Female patients were more likely to have chronic rhinosinusitis without nasal polyps and less likely to have chronic rhinosinusitis with nasal polyps than male patients, according to a cross-sectional analysis of more than 258,000 adults in the United States.
Overall, 12% of women and 9% of men were diagnosed with chronic rhinosinusitis (CRS). Chronic rhinosinusitis without nasal polyps (CRSsNP) occurred in 11% of women and 8% of men, while chronic rhinosinusitis with nasal polyps (CRSwNP) affected 0.7% of women and 1% of men. Among those with CRSsNP, women had lower eosinophil counts and total immunoglobulin E (IgE) levels than men.
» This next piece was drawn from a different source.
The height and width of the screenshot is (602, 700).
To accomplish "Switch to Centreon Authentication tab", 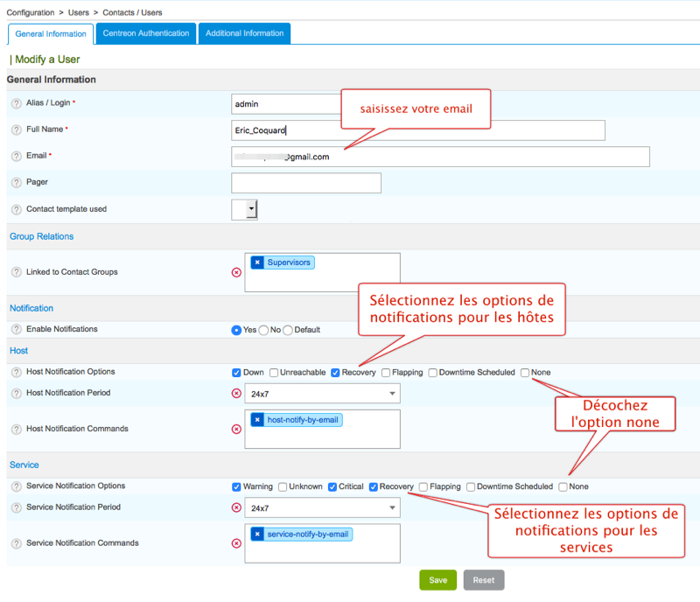I will pos(146,33).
The study was based on data from the National Institutes of Health All of Us Research Program (2018–2023), including 159,122 female and 99,123 male participants. Diagnoses were identified using Systematized Nomenclature of Medicine and International Classification of Diseases codes, and subtypes were confirmed through manual review of medical records. Associations between sex and CRS subtypes were examined using multivariable logistic regression, while biomarker differences were assessed with multiple linear regression adjusted for demographic and clinical factors. Eosinophil counts and total IgE served as indicators of type 2 inflammatory activity.
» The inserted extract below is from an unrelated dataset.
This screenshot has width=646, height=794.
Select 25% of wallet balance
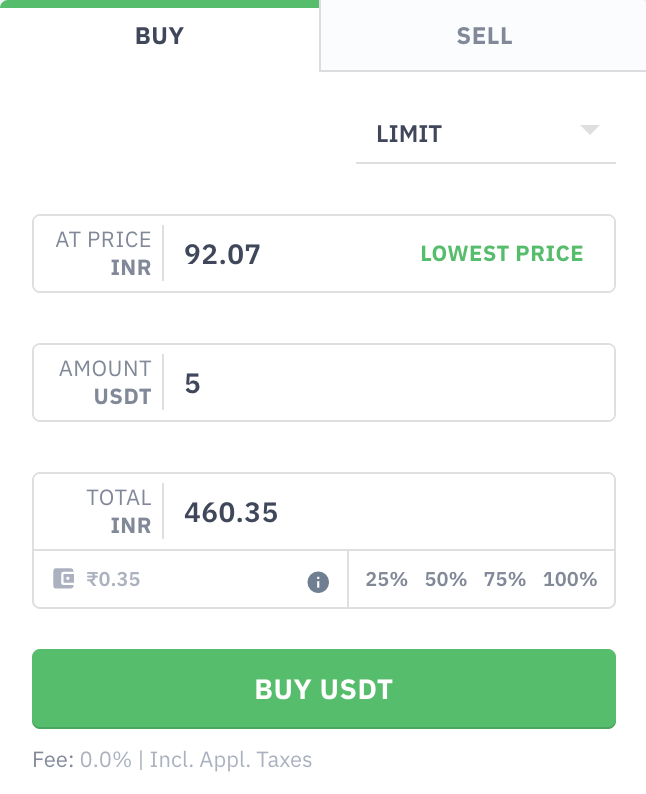386,579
Women consistently showed lower eosinophil and IgE levels than men, suggesting reduced type 2 inflammation. The likelihood of CRSsNP increased until about age 60 before declining, with a sharper decrease among women; CRSwNP prevalence remained stable across age groups.
"Our findings raise additional questions regarding the effect of hormone-modifying states such as menopause and hormonal drug use on the development and progression of CRS," said lead study author Richard G. Chiu, BS, of the Department of Otolaryngology, University of Illinois College of Medicine, and colleagues.
The study had several limitations. Participants without complete electronic health record data were excluded, which may have introduced selection bias. CRS diagnoses were based on coded medical records and not verified through imaging or endoscopy, allowing possible misclassification. Socioeconomic variables such as income, education, and insurance were self-reported, introducing potential bias. Some biomarker analyses relied on smaller subsets, limiting generalizability. The cross-sectional design also limited causal inference, and reliance on coded diagnoses instead of standardized evaluations may have led to misclassification. The use of ICD-9 and ICD-10 codes could have introduced bias in identifying CRSwNP. Data on prior CRS surgeries were unavailable, limiting interpretation of disease severity and recurrence. The observed CRSwNP prevalence was lower than previous estimates, suggesting underdiagnosis in the dataset. Although statistically significant, sex-based differences were small and should be interpreted with caution.
The authors noted that sex-based variations in CRS phenotypes and inflammatory profiles underscore the need to account for biological sex in airway disease research and treatment studies. Identifying non–type 2 inflammatory patterns among women may help refine classification and diagnosis and guide precision-medicine approaches.
This study was supported by the All of Us Research Program, part of the National Institutes of Health (NIH), and used the All of Us Researcher Workbench tools. The NIH had no role in the design, conduct, analysis, or publication decisions. Full disclosures can be found in the published study.